Historically, the Turkish economy has faced extreme issues with chronic inflation and depreciation of currency, with the most notable peaks in inflation rates occurring between the late 1970s and the early 2000s.
Turkey’s currency, the lira, has fallen 42 percent in relation to the United States dollar. The annual inflation rate hit 17.9 percent in August, reaching a record high since 2003. This rate is more than three times the official target for inflation for 2018. Last month, the rate was 15.85 percent.
Transportation costs saw a 27.13 percent rise in August, while food and non-alcoholic drink prices rose 19.75 percent.
President Recep Tayyip Erdogan has attempted to gain more control over Turkey’s economic policies, speaking out against high interest rates and appointing his son-in-law as the finance minister. This shift undercuts the desired independence of the Central Bank of the Republic of Turkey (CBRT).
Between April and May of 2018, the CBRT raised its main policy rates by 500 basis points in an attempt to hinder an 18 percent fall of the lira. According to the president’s son-in-law, Treasury and Finance Minister Berat Albayrak, the CBRT is totally independent of the government and will take all necessary steps in order to increase price stability.

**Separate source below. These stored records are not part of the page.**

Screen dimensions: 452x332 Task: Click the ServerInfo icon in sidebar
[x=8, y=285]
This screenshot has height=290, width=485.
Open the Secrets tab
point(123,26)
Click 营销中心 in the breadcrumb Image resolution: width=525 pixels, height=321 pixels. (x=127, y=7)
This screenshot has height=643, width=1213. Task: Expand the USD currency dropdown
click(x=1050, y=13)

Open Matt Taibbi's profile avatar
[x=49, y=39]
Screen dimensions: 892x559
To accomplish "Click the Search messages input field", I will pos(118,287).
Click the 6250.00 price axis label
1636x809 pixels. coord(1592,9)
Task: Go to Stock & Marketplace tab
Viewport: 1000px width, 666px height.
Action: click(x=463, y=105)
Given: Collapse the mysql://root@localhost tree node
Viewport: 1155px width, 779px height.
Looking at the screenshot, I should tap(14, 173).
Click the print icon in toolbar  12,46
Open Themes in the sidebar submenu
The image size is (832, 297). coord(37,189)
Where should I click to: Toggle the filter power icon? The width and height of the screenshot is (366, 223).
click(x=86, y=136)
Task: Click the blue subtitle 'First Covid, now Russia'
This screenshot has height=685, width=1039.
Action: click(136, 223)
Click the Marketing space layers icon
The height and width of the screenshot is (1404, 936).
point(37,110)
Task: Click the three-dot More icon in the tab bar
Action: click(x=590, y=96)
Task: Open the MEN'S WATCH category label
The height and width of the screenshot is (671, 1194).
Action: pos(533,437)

Foreign investors have become nervous, pulling and selling their lira investments and buying dollars and other currencies. These recent inflation increases have led to speculations on how a crash of the Turkish market could affect other world markets.
“Monetary stance will be adjusted at the September monetary policy committee meeting in view of the latest developments,” the CBRT said in a statement.